*** Supplied entries Section Begins ***

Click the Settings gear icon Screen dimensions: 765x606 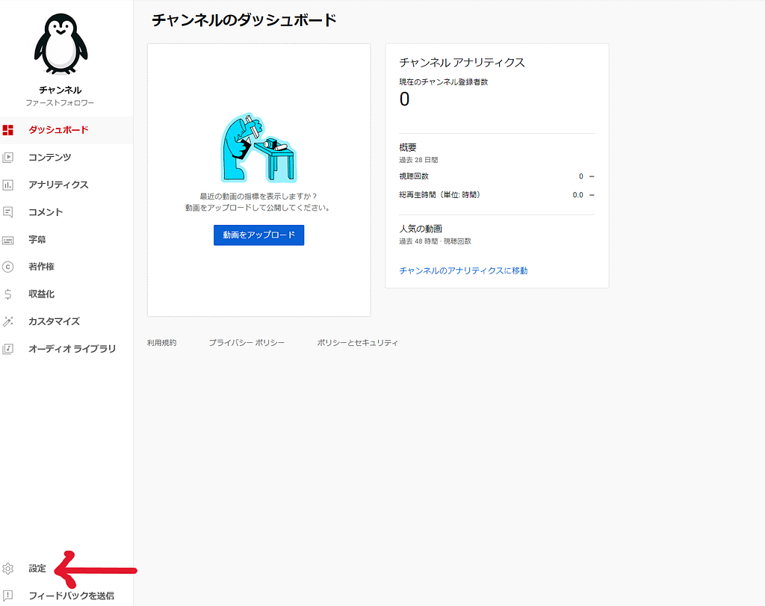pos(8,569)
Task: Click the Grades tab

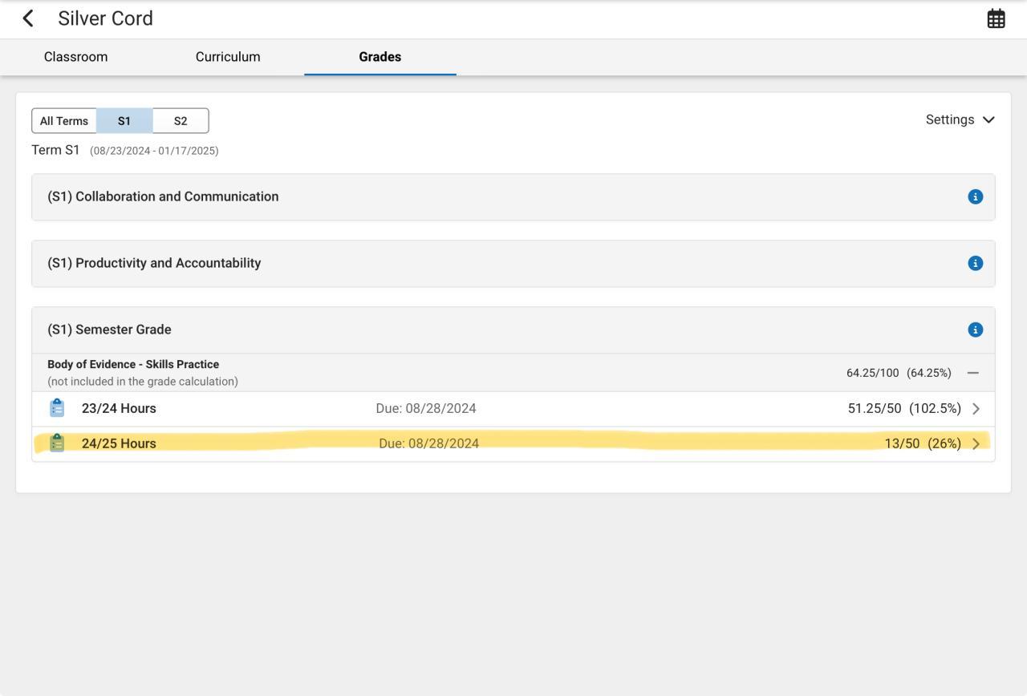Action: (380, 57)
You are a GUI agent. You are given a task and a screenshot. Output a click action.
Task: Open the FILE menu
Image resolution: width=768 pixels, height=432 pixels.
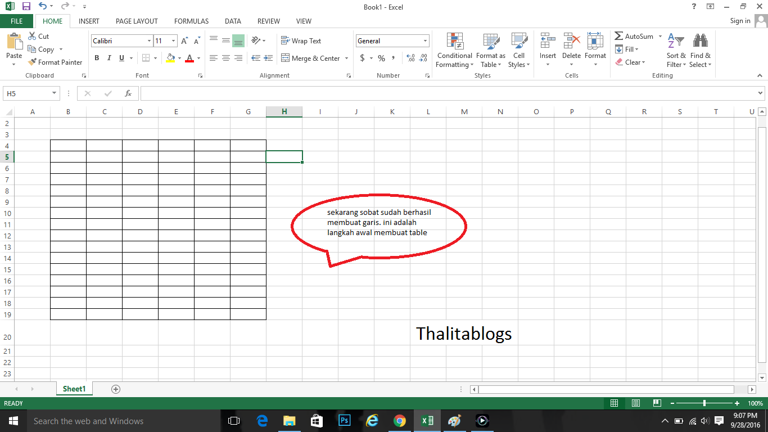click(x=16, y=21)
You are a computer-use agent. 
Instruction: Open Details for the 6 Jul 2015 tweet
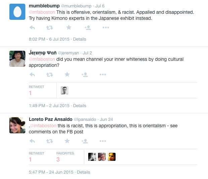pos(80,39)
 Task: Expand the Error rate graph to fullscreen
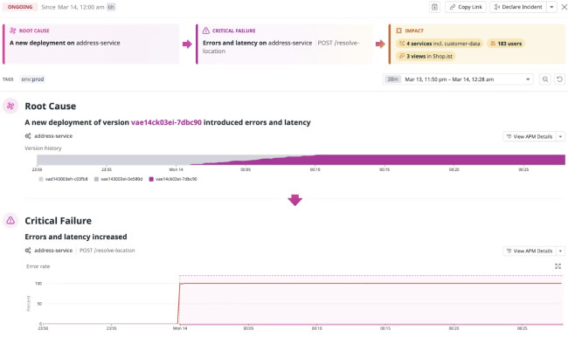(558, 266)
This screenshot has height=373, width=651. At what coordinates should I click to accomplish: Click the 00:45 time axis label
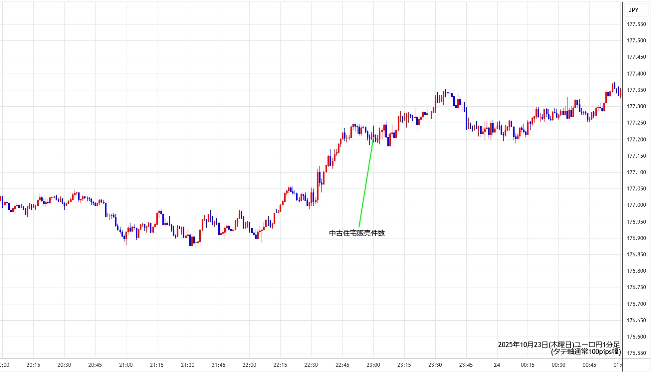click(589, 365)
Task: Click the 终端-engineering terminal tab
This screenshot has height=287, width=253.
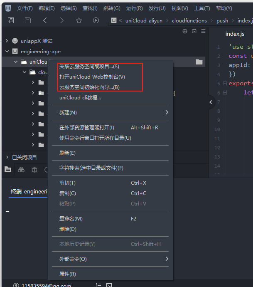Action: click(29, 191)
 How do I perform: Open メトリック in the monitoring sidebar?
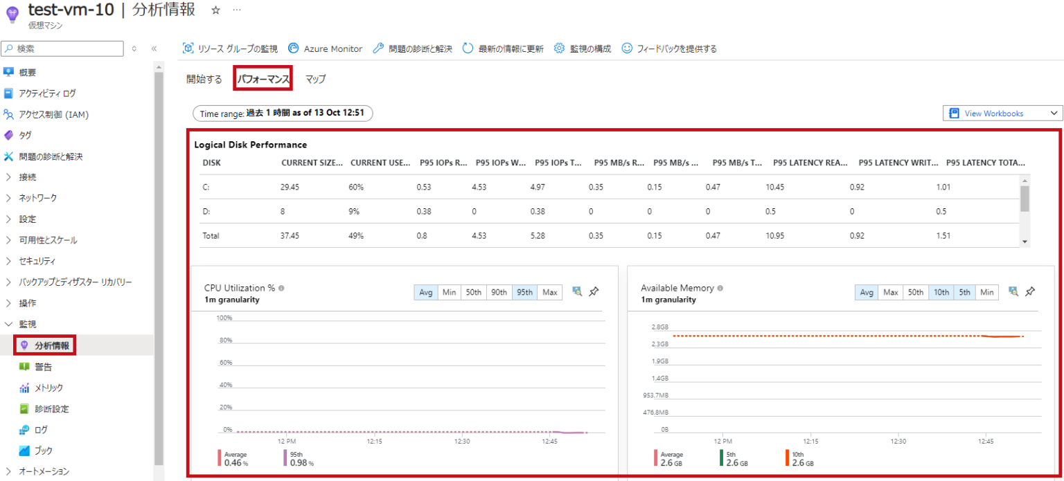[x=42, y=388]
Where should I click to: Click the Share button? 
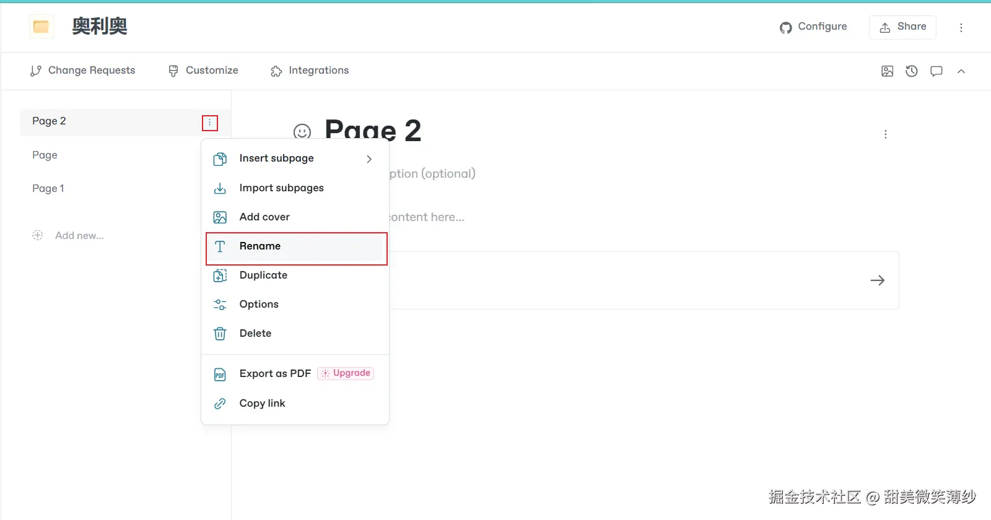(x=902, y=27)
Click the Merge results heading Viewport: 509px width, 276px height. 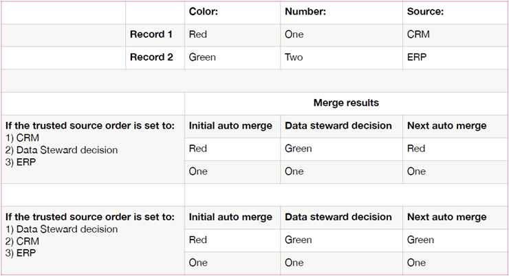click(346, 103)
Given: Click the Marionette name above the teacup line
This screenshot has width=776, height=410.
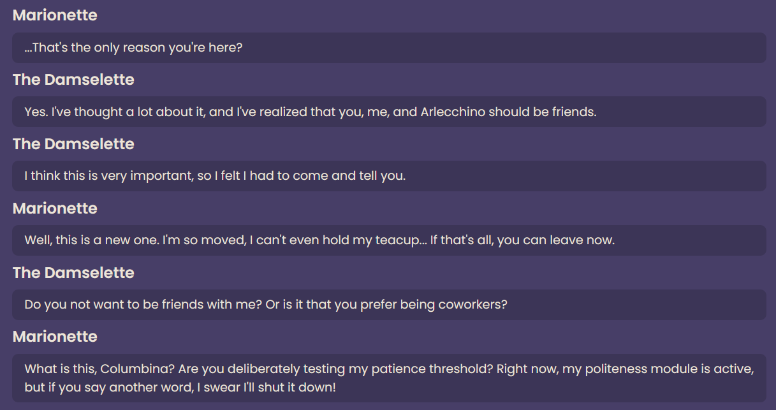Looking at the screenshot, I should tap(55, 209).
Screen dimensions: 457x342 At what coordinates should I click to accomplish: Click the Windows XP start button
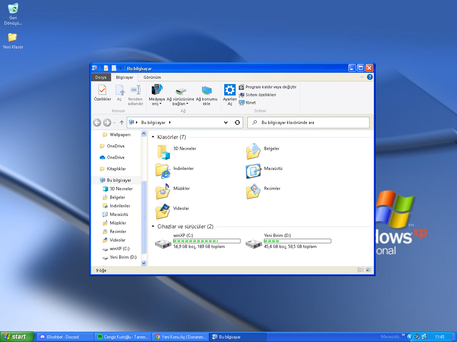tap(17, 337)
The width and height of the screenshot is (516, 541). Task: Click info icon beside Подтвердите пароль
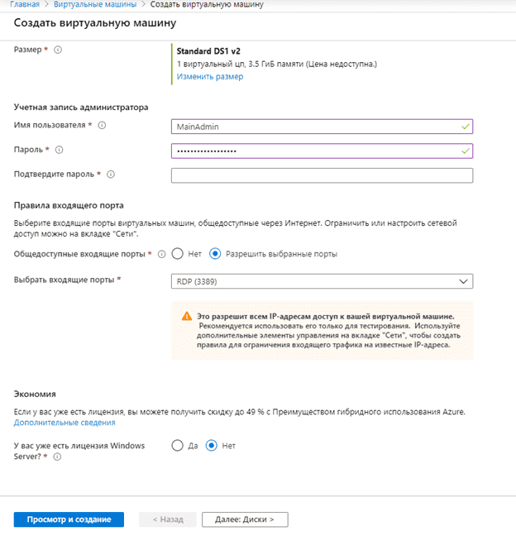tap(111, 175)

*** Supplied entries Section Ends ***

• _Your assignment_: Please retype exactly the lines from the line containing "This screenshot has width=776, height=410." through the final line of the records above, inclusive, leaving out any pictures.

• _Answer below_:
This screenshot has width=776, height=410.
Looking at the screenshot, I should tap(55, 209).
Screen dimensions: 457x342 At what coordinates should I click to accomplish: Click the Windows XP start button
tap(17, 337)
The width and height of the screenshot is (516, 541). Task: Click info icon beside Подтвердите пароль
tap(111, 175)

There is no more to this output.